US4950390A

US4950390A - Apparatus and method for froth flotation

Info

Publication number: US4950390A
Application number: US07/314,458
Authority: US
Inventors: Alex Szentlaszloi; Earl T. Robinson
Original assignee: BP America Inc
Current assignee: BP America Inc
Priority date: 1989-02-23
Filing date: 1989-02-23
Publication date: 1990-08-21
Anticipated expiration: 2009-02-23

Abstract

An improved apparatus and method for froth flotation separation of the components of a slurry is provided wherein improved recycling capability is provided by utilization of a partition in the flotation tank in which the froth flotation is performed.

Description

BACKGROUND OF THE INVENTION

This invention relates to an apparatus and method for flotation separation and more particularly to an apparatus and method for froth flotation separation and beneficiation of mineral ores and carbonaceous matter.

Froth flotation operates to separate finely ground valuable minerals from their associated gangue. In general, the frothing process is carried out by introducing air into a pulp or slurry of finely divided mineral ore or other matter desired to be floated in water containing a frothing or foaming agent whereby a froth is formed. The particulate mineral matter with a specific affinity for air bubbles rises to the surface in the froth and is thus separated from the gangue wetted by the water.

Conventional prior art processes for froth flotation separation of a slurry or pulp of particulate matter typically include those processes based on constructions wherein air is introduced into the liquid slurry or pulp of the particulate matter as, e.g., through a porous cell bottom or a hollow impeller shaft, thereby producing a surface froth.

Improved methods and apparatus for carrying out froth flotation separation of coal and other minerals are disclosed in U.S. Pat. No. 4,347,126 and U.S. Pat. No. 4,347,127. These patents disclose a flotation apparatus wherein a primary feed spray nozzle is positioned above the flotation tank for spraying input slurry, such as particulate coal or mineral ore, into the tank and a recycle spray nozzle is positioned above the tank for respraying particulate matter collected in a collection trough positioned in the tank for collecting sinking material. In this apparatus, the particles collected in the trough are recycled and a portion of the recycled particulates float as a froth on the water surface an additional time and are recovered. In the apparatus of U.S. Pat. No. 4,347,127, the recycled spray nozzle is positioned in proximity to the primary feed spray nozzle and a vertical baffle plate is positioned in the tank to provide separation for materials sinking from the sprays of the respective nozzles.

Record excerpts:

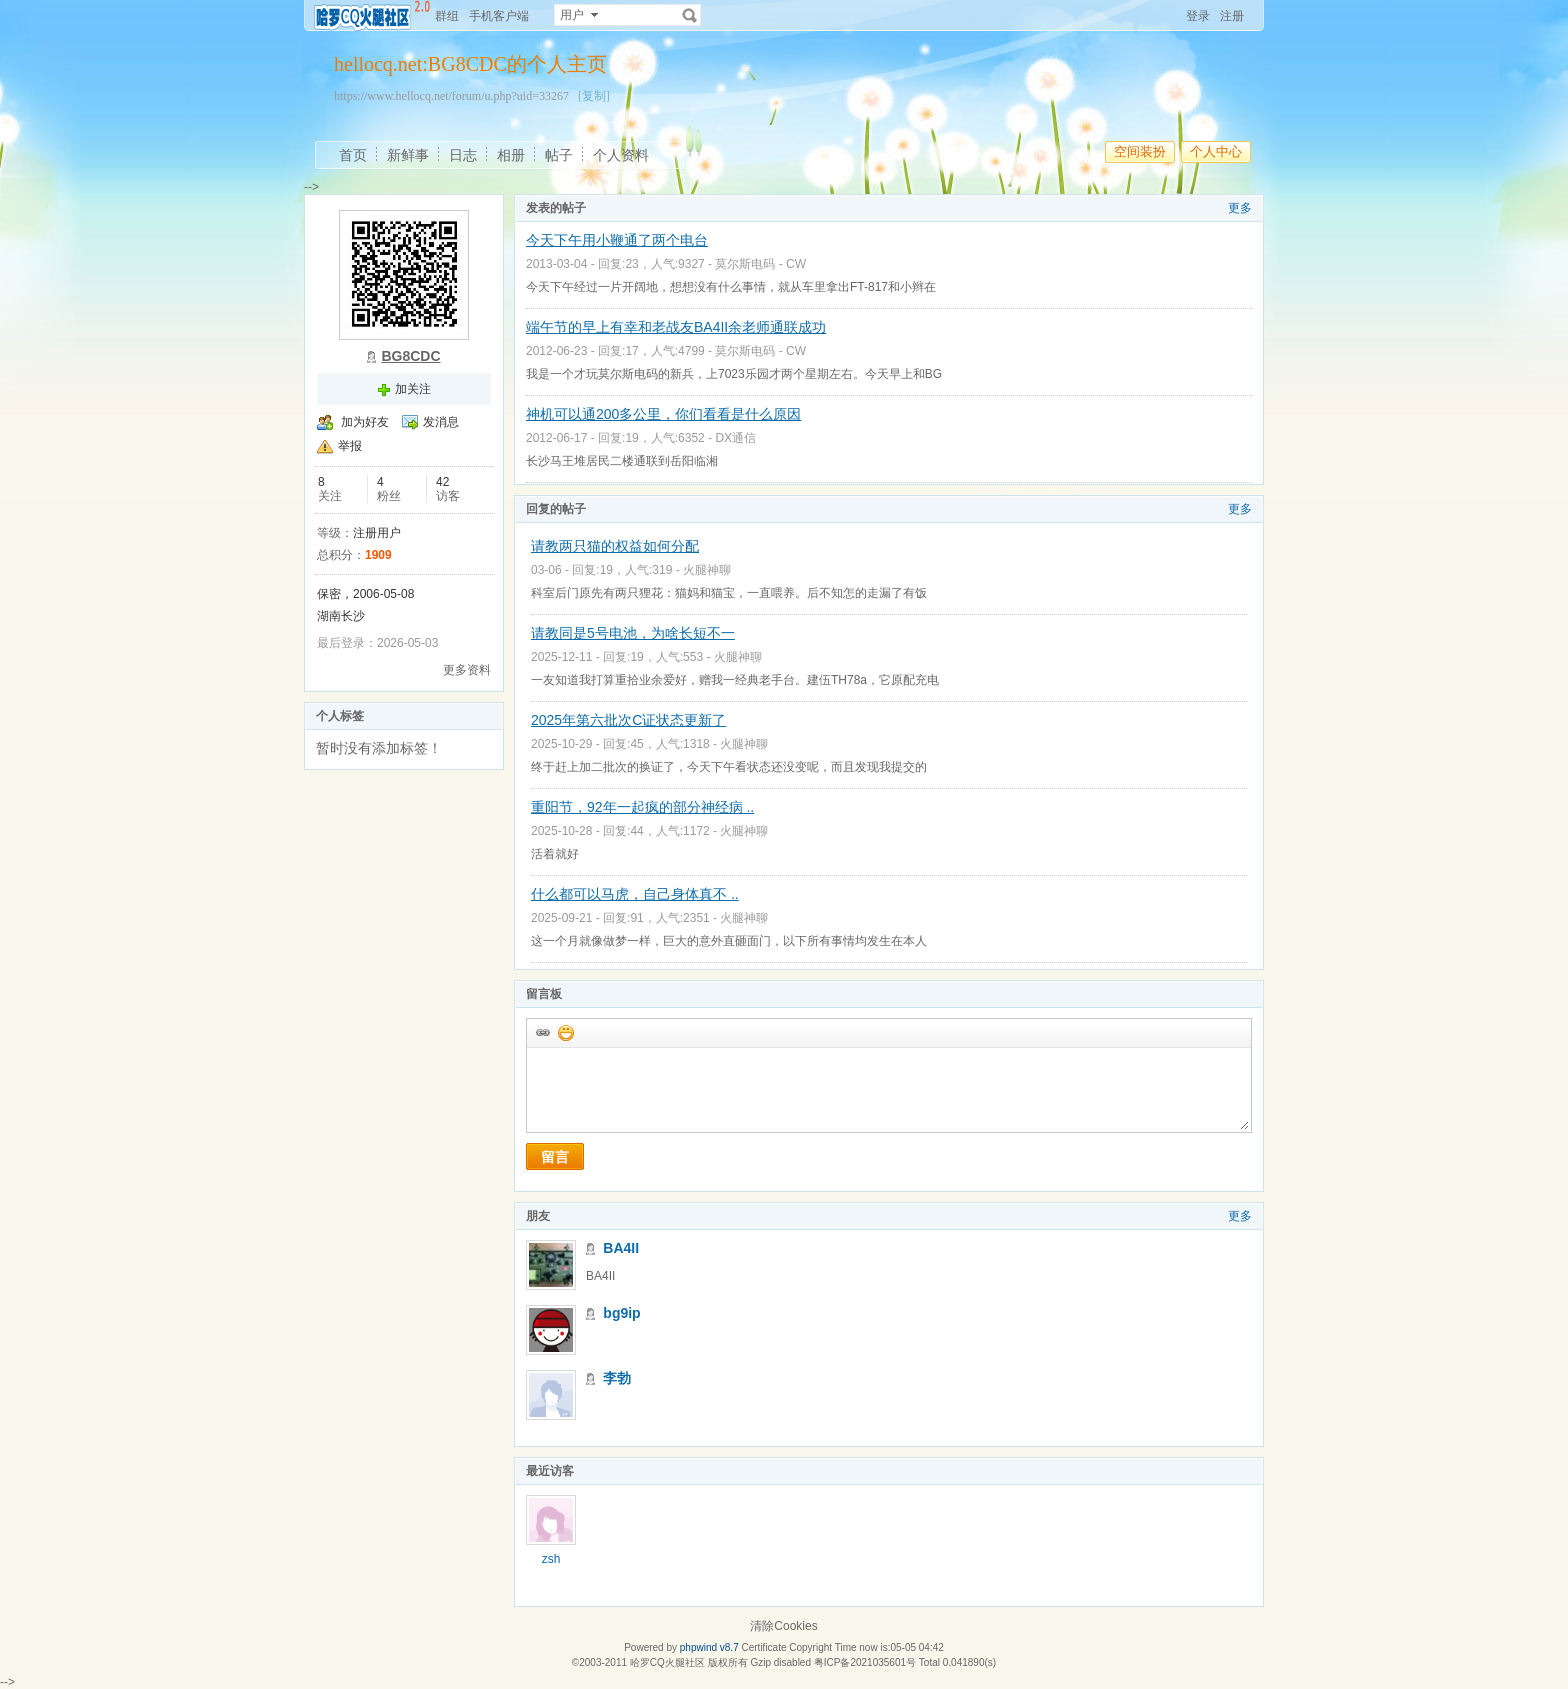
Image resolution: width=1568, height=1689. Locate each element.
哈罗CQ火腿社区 (667, 1662)
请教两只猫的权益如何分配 (615, 546)
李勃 (617, 1378)
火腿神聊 (707, 570)
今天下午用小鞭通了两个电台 (617, 240)
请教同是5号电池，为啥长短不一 (633, 633)
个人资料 (621, 155)
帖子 (559, 155)
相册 (511, 155)
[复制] (594, 96)
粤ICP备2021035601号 (865, 1662)
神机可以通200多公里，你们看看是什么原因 (663, 414)
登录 (1198, 16)
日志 (463, 155)
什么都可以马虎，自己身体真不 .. (635, 894)
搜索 (690, 15)
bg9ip (621, 1313)
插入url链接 (542, 1032)
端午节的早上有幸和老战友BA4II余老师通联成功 (676, 327)
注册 (1232, 16)
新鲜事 (408, 155)
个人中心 (1216, 151)
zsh (551, 1559)
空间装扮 (1140, 151)
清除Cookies (783, 1626)
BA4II (621, 1248)
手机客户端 (499, 16)
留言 (555, 1157)
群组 (447, 16)
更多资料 (467, 670)
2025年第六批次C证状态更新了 (628, 720)
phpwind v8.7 (709, 1647)
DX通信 (735, 438)
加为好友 (365, 422)
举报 (350, 446)
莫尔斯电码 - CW (760, 264)
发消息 (441, 422)
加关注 (413, 389)
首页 (353, 155)
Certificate (763, 1647)
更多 (1240, 208)
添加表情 (565, 1032)
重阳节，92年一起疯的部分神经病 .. (642, 807)
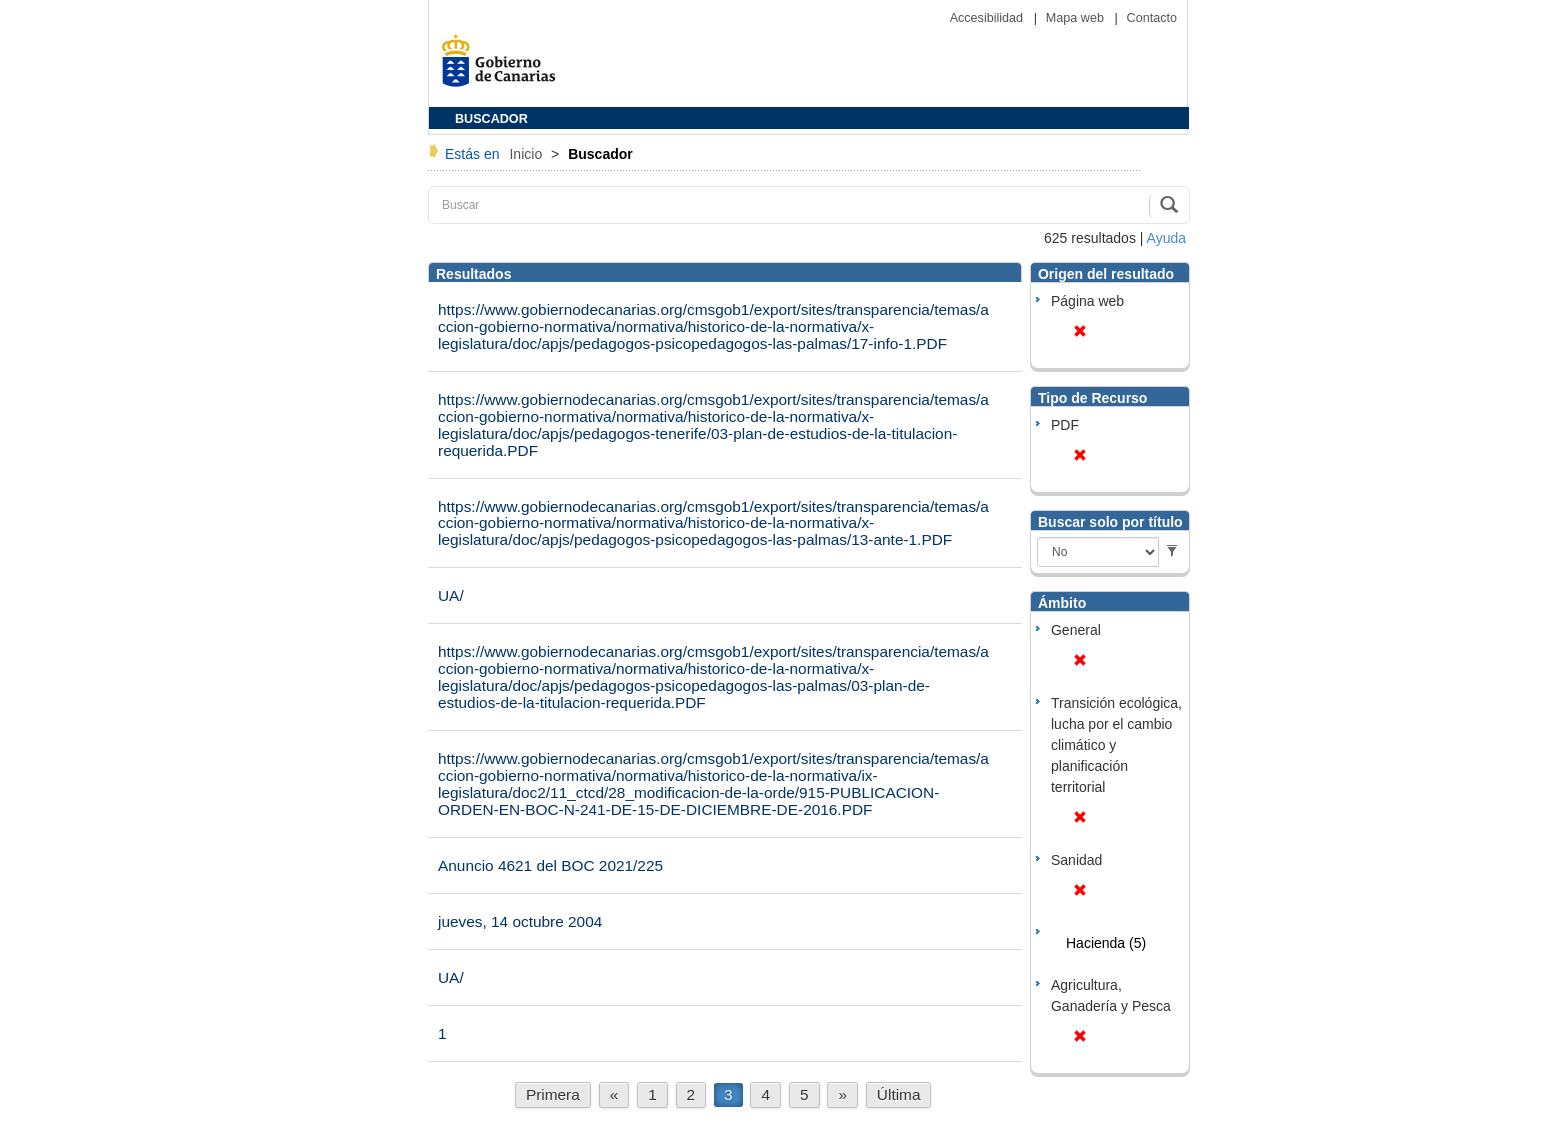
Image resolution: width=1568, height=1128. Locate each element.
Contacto (1152, 18)
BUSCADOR (491, 119)
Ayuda (1166, 238)
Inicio (527, 154)
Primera (553, 1094)
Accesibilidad (988, 18)
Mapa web (1077, 18)
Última (899, 1094)
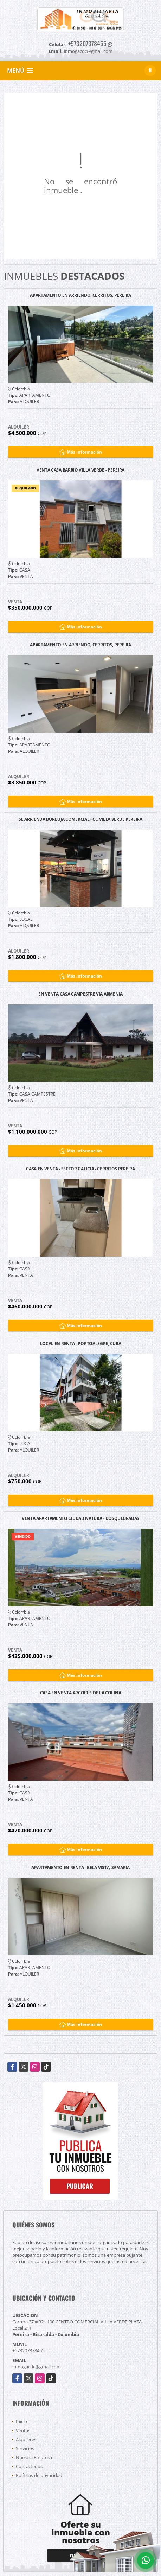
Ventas (23, 2430)
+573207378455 (87, 43)
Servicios (25, 2448)
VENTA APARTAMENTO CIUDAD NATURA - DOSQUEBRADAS (80, 1518)
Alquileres (26, 2439)
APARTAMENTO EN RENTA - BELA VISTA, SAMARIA (80, 1868)
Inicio (21, 2421)
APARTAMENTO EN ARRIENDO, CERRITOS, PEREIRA (80, 295)
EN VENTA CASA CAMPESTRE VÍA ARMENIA (80, 994)
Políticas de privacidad (39, 2475)
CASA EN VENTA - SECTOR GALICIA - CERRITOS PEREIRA (80, 1169)
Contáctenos (29, 2466)
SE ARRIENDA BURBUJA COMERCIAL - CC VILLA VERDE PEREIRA (80, 819)
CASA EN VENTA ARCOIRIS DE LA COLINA (80, 1693)
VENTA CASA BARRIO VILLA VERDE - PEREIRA (80, 470)
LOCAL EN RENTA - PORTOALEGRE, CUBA (80, 1343)
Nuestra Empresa (34, 2457)
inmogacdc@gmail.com (36, 2367)
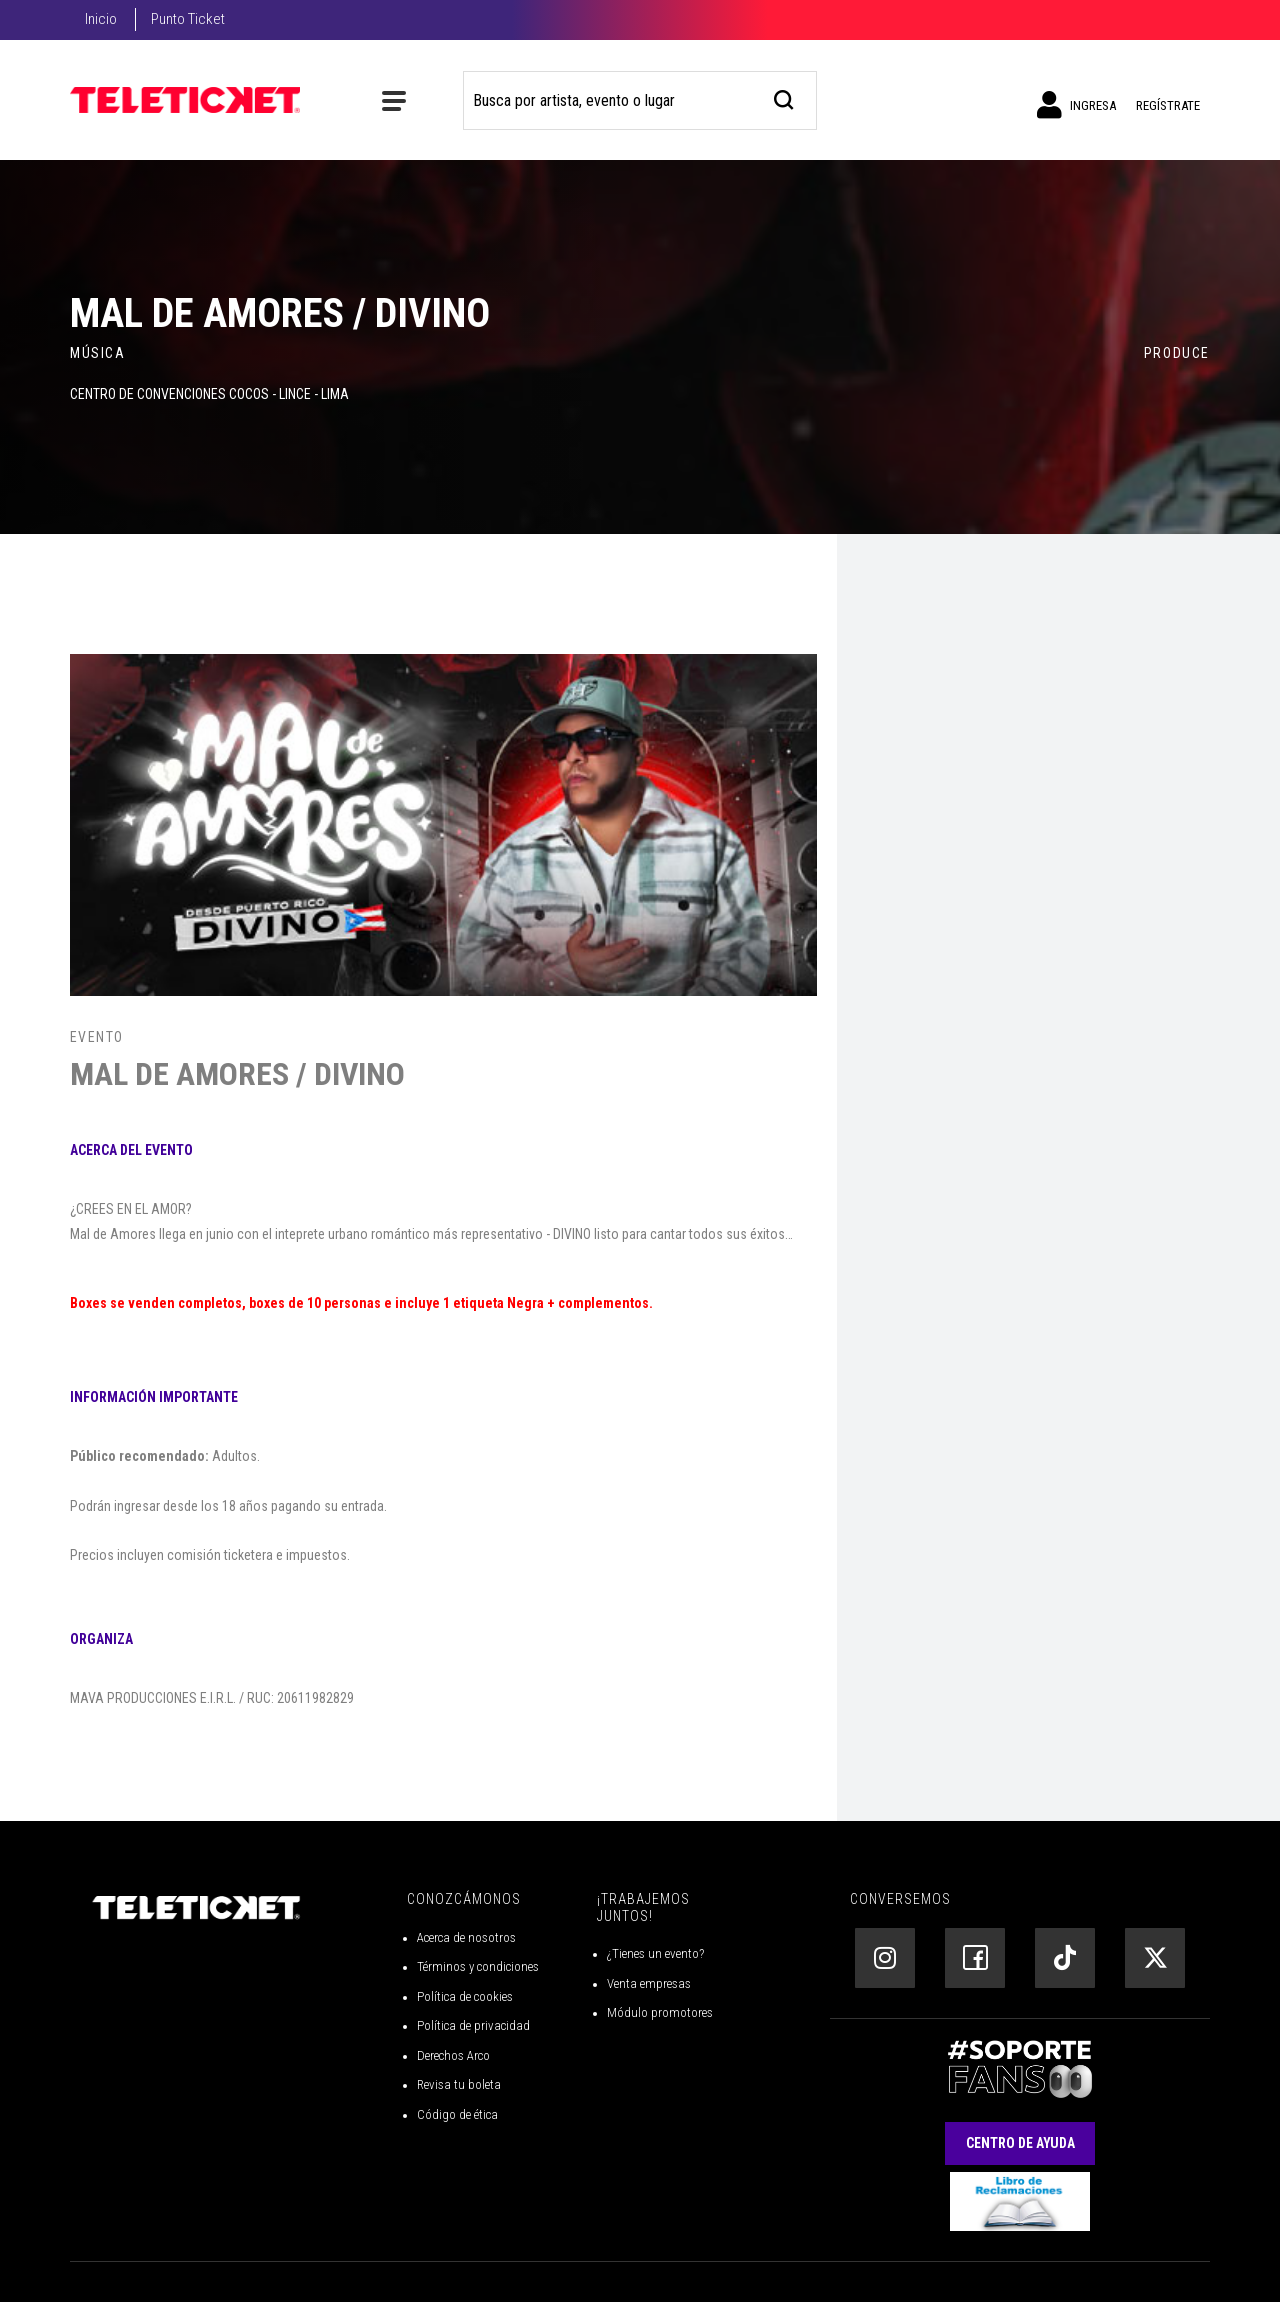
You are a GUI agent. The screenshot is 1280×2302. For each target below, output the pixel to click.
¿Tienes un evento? (655, 1953)
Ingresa (1076, 105)
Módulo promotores (660, 2012)
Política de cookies (465, 1996)
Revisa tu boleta (459, 2084)
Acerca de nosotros (466, 1937)
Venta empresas (649, 1983)
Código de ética (457, 2114)
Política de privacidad (473, 2025)
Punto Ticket (188, 19)
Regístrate (1168, 105)
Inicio (101, 19)
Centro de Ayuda (1020, 2143)
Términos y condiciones (478, 1966)
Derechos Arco (453, 2055)
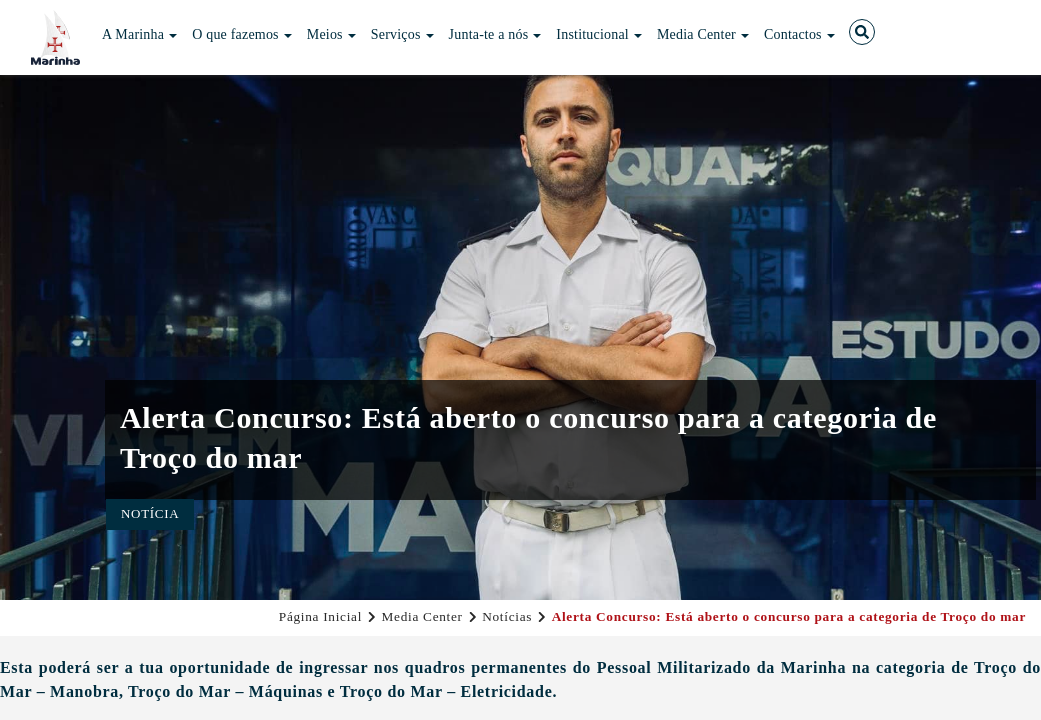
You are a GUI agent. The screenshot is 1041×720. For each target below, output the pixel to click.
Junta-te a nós (495, 34)
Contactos (799, 34)
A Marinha (139, 34)
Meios (331, 34)
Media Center (703, 34)
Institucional (599, 34)
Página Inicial (320, 616)
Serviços (402, 34)
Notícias (507, 616)
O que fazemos (242, 34)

Written request 1:
In the froth flotation patent text, what does the apparatus of U.S. Pat. No. 4,347,127 place in the tank to separate materials sinking from the sprays of the two nozzles?
Written request 2:
Write the next part of the froth flotation patent description, picking up right after its last sentence.

Exercise response 1:
A vertical baffle plate.

Exercise response 2:
While the apparatus of U.S. Pat. No. 4,347,127 provides for good yields of beneficiated product, improvements in the apparatus are desired For example, the collection means for collecting sinking material, i.e., the collection trough, in said U.S. Pat. No. 4,347,127 has not proven to be an efficient means for collecting sinking materials for the purpose of recycling the same. Accordingly, much of the sinking material, which could be recycled to provide improved yields of product, is lost.

SUMMARY OF THE INVENTION

Accordingly, it is one object of the present invention to provide an improved apparatus and method for froth flotation separation of particulate matter such as minerals and carbonaceous matter.

Another object of this invention is to provide an apparatus and method for froth flotation separation of the components of a slurry, said apparatus and method having improved recycling capability, thereby providing for improved yields of product.

These and other objects are achieved herein by providing an apparatus for froth flotation separation of the components of a slurry having particulate matter therein which is to be separated, said apparatus comprising:

(a) a flotation tank including means for withdrawing a floating fraction and means for withdrawing a tailings fraction;

(b) means for feeding slurry into said flotation tank, said means comprising at least one primary spray nozzle positioned above said flotation tank;

(c) at least one recycle spray nozzle positioned above said flotation tank for spraying collected sinking materials into said flotation tank; and

(d) a partition wall extending vertically from the bottom of said flotation tank to a point below the liquid level to be contained in said tank and extending horizontally from one side to the opposite side of said tank, said partition wall positioned between said primary spray nozzle and said recycle spray nozzle to provide separation for materials sinking from the sprays of the primary and recycle spray nozzles.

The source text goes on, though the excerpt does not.